Fig 2. — Démonstration du rapport de la circonférence au diamètre.

C’est en partant de ce principe que Viete, qui vivait vers la fin du XVIe siècle, exprima le rapport du diamètre à la circonférence avec la précision de onze décimales. Cette exactitude fut bientôt dépassée par le résultat des recherches d’Adrianus Romanus. Ce calculateur belge eut la patience de déterminer les contours de deux polygones, l’un inscrit et l’autre circonscrit à un cercle, et composés chacun de 1 073 741 824 côtés. Les longueurs de ces deux polygones, évaluées en parties du rayon du cercle, avaient seize décimales communes ; dès lors le rapport du diamètre à la circonférence pouvait être donné jusqu’à la précision d’une unité sur la seizième décimale.

Ludolph Van Ceulen, de Cologne, étendit la précision en suivant la même méthode jusqu’à la trente-sixième décimale.

Par des moyens de calcul plus abrégés, plus simples, mais reposant aussi implicitement sur la proposition que la longueur de la circonférence du cercle est toujours intermédiaire entre les longueurs des contours des polygones inscrits et circonscrits, on est arrivé à des degrés d’approximation surpassant beaucoup tout ce qu’on avait obtenu antérieurement. Lagny, par exemple, prenant le diamètre du cercle comme unité, détermina la longueur de la circonférence jusqu’à la cent vingt-huitième décimale.

Véga poussa l’approximation jusqu’à cent quarante et un chiffres.

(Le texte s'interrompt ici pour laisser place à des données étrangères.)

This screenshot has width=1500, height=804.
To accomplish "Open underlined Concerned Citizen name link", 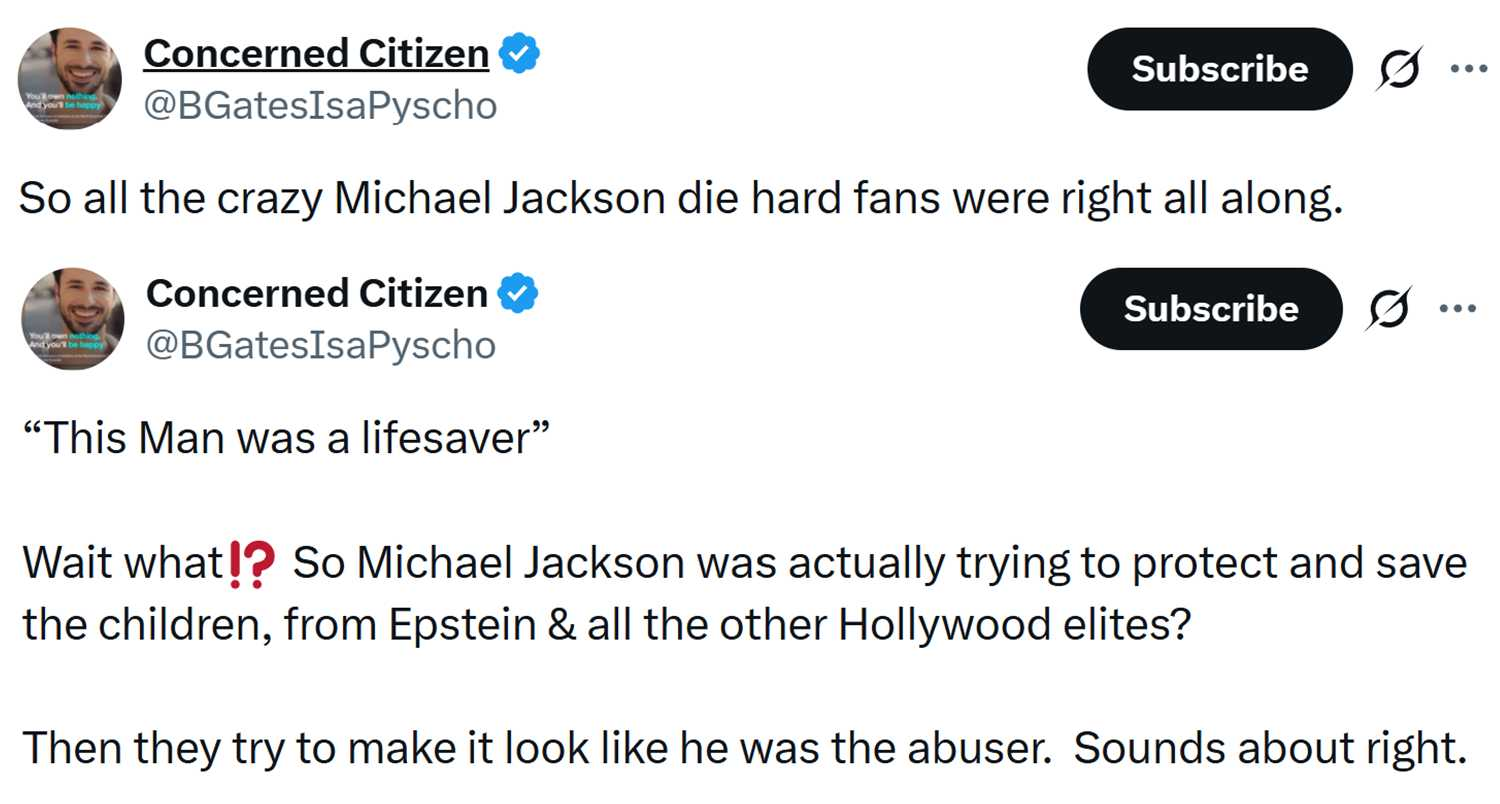I will point(316,54).
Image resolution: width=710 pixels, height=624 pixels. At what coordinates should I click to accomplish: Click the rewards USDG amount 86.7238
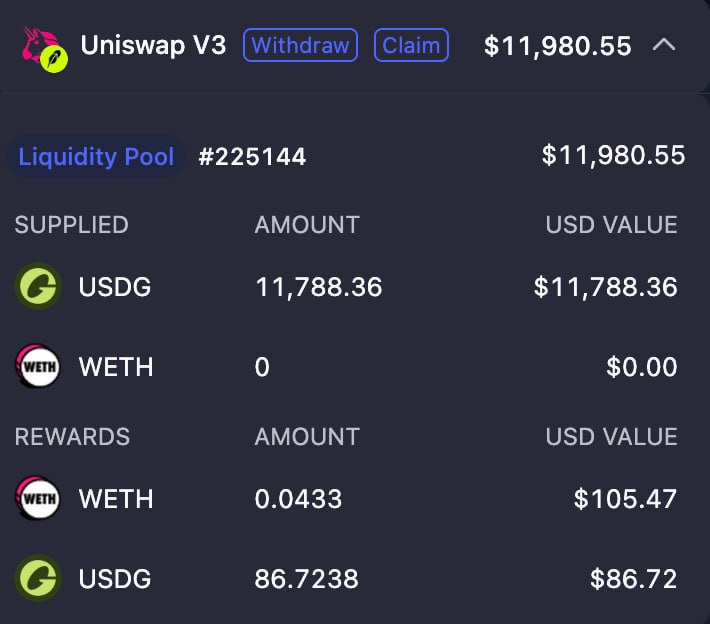tap(307, 578)
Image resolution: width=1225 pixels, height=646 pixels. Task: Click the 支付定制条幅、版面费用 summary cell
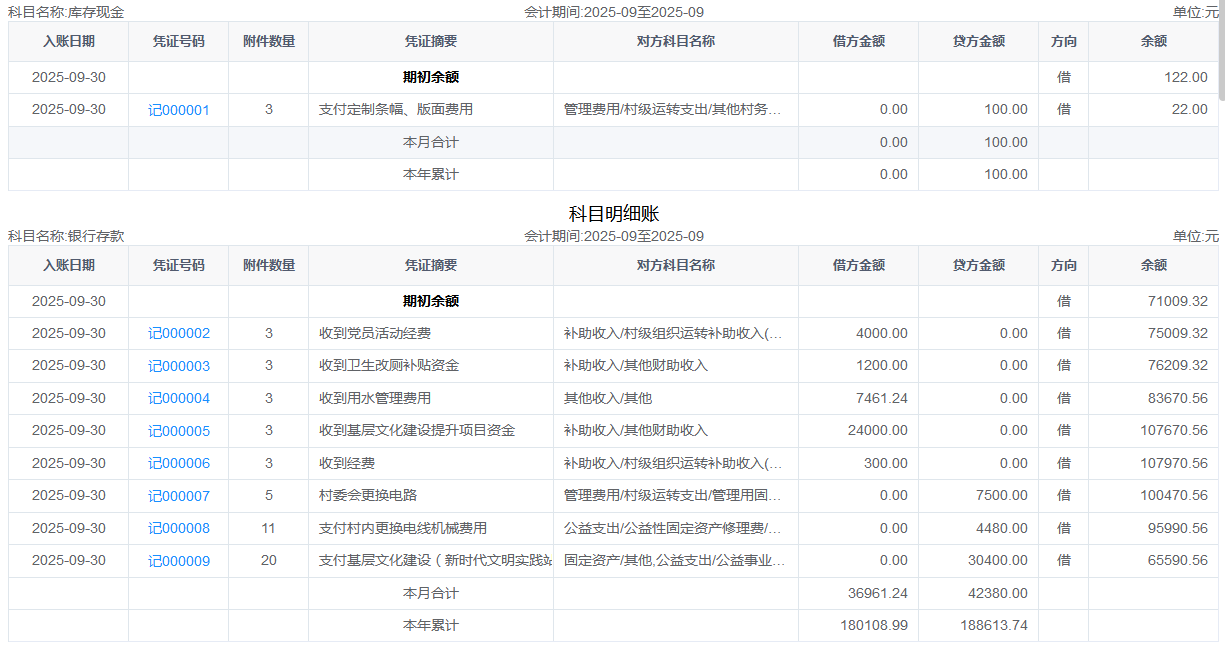click(396, 110)

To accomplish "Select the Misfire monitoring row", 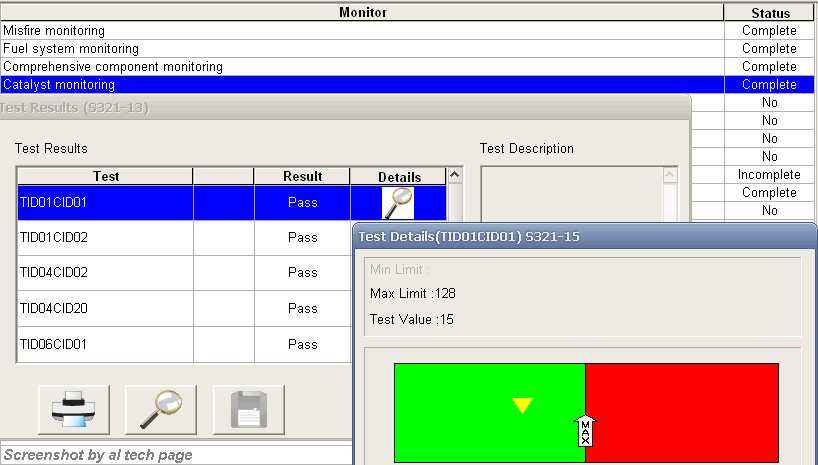I will 362,31.
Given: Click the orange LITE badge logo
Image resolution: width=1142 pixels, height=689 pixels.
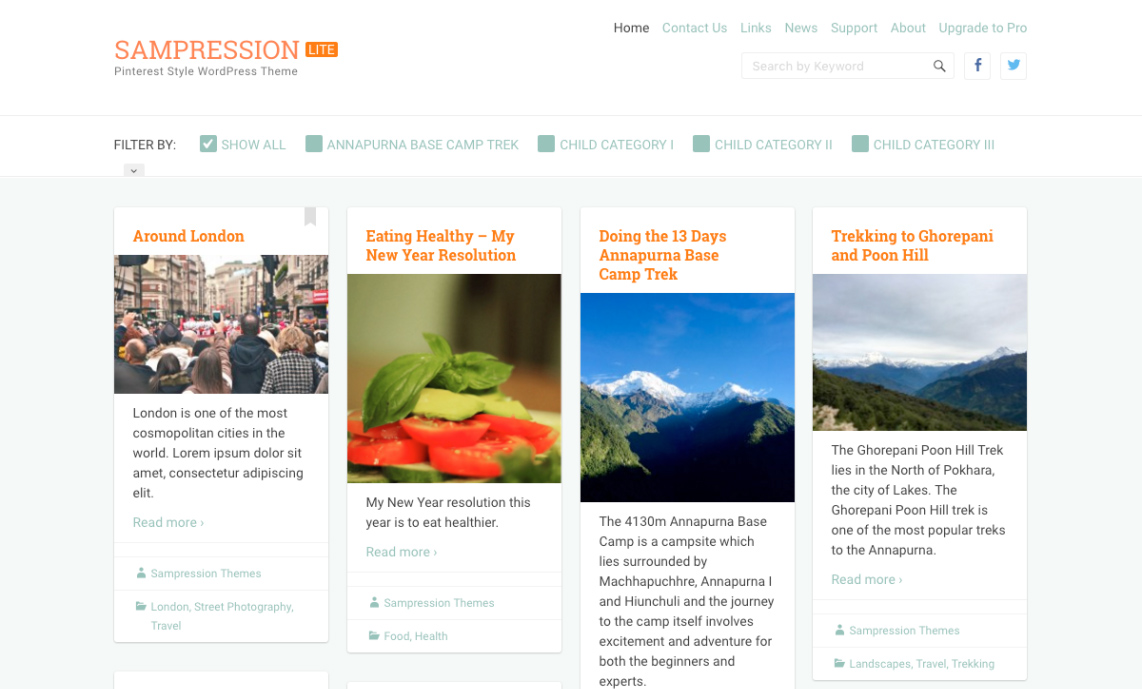Looking at the screenshot, I should (321, 50).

Dans un manuscrit conservé à la bibliothèque Ratcliffe, d’Oxford, on trouve, dit-on, le rapport exprimé jusqu’à cent cinquante-cinq décimales.

Ces approximations n’ont aucune utilité pratique. Il n’est pas de cas dans les applications les plus abstruses de la science, où l’on soit obligé, à beaucoup près, d’aller aussi loin que les nombres de Lagny, de Véga et de la bibliothèque Ratcliffe permettraient de le faire. C’est ce que je vais démontrer, après avoir consigné ici le rapport en question, jusqu’à la cinquantième décimale. Le diamètre étant 1, la circonférence sera :

3, 141 592 653 589 793 238 462 643 383 279 582 884 197 169 399 375 105.

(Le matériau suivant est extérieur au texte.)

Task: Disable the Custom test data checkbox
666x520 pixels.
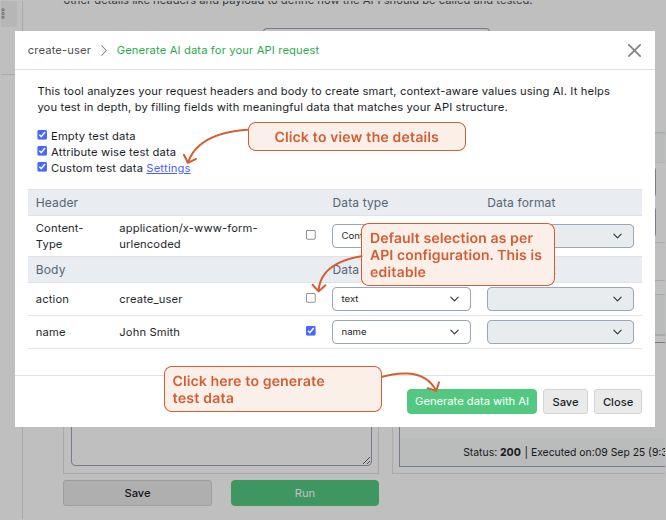Action: tap(42, 168)
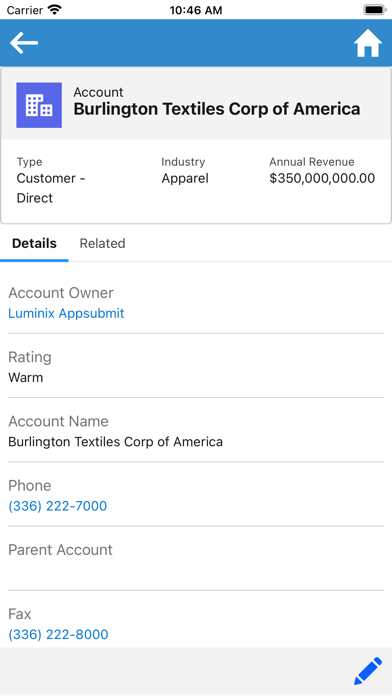This screenshot has width=392, height=696.
Task: Tap the battery indicator icon
Action: click(375, 10)
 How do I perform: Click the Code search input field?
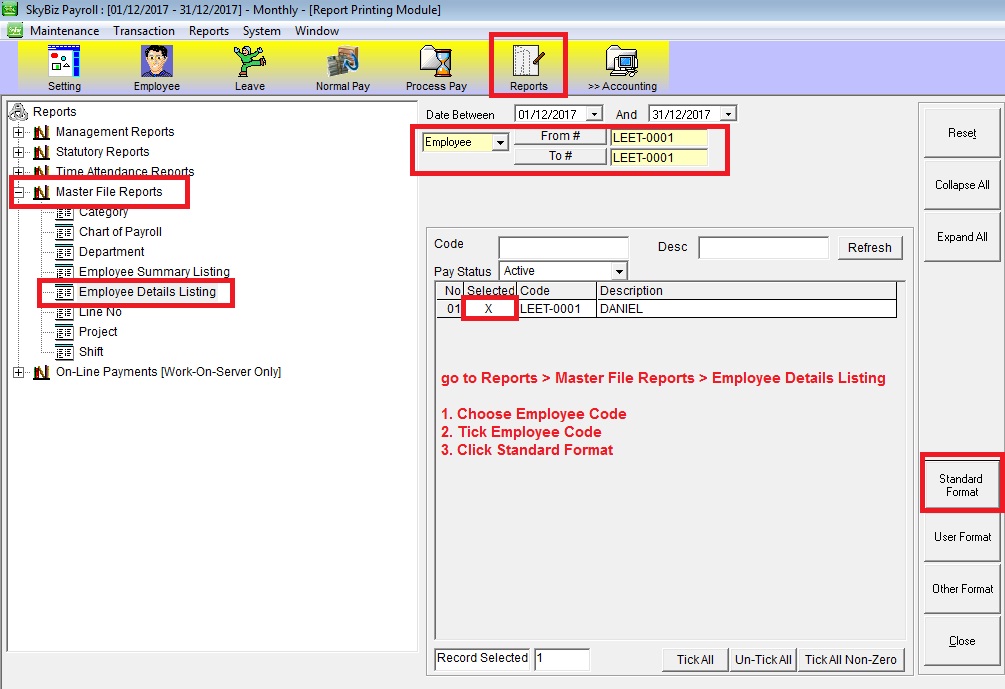point(563,247)
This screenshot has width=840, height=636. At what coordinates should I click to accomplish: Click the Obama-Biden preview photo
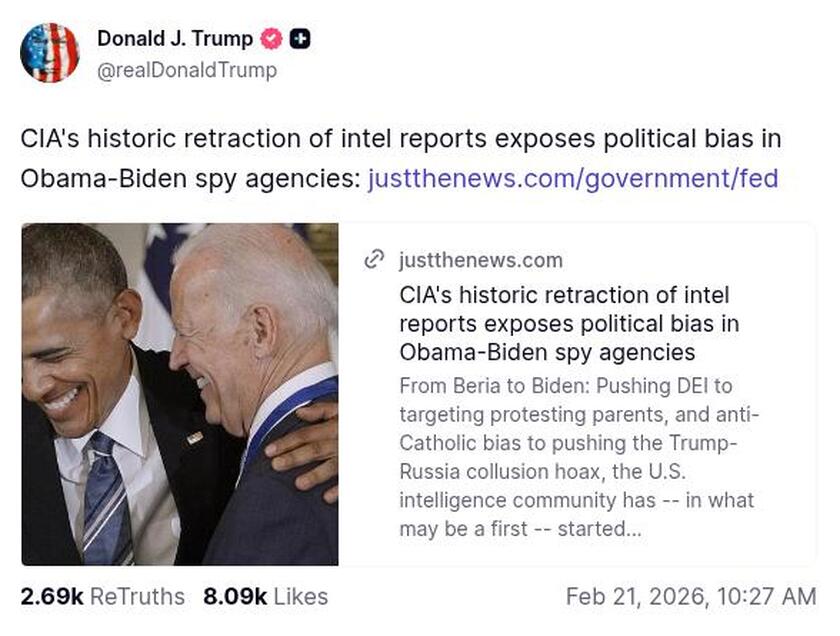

Il faut bien comprendre qu’en se contentant pour le rapport d’un certain nombre de décimales, celle à laquelle on s’arrête est trop faible et qu’en l’augmentant d’une unité, elle serait trop forte. En sorte que dans tous les cas, on obtiendra deux limites de longueur entre lesquelles la véritable circonférence sera toujours contenue. Ainsi le diamètre, étant 1, le nombre 3,1 donnera une circonférence trop petite ; 3,2 donnerait une circonférence trop grande ; 3,14 donnerait un résultat trop faible, et 3,15 serait trop grand ; 3,141 donnerait une longueur de circonférence trop faible, mais 3,142 serait un résultat trop grand, et ainsi de suite.

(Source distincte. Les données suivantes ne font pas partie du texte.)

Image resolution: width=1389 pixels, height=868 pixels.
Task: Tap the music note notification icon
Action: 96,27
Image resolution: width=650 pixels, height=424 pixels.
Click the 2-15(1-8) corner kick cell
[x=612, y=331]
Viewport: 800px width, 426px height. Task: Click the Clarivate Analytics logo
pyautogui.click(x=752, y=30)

Cela posé, voyons avec quel degré d’approximation il serait possible de calculer, en s’aidant de tous ces chiffres, la circonférence d’un cercle ayant pour rayon la distance moyenne de la terre au soleil. Cette distance est de 38 millions de lieues, ou 152 billions de mètres ; le diamètre du cercle est donc de 304 billions de mètres.

Une unité d’erreur sur la première décimale du rapport de la circonférence au diamètre, produirait sur la circonférence une erreur égale au dixième du diamètre, ou de 30 billions de mètres. Une unité d’erreur sur la seconde décimale, produirait une erreur de sur la circonférence, ou de 3 billions de mètres. Une erreur d’une unité sur la troisième décimale, donnerait une erreur de de diamètre, ou de 300 millions de mètres sur la circonférence. En continuant ainsi, on verrait qu’une unité d’erreur sur la sixième décimale engendrerait une erreur de un millionième, ou de 300 000 mètres sur la circonférence.

En supposant l’erreur d’une unité sur le neuvième chiffre, l’erreur résultante sur la circonférence serait un billionième, ou de 300 mètres seulement.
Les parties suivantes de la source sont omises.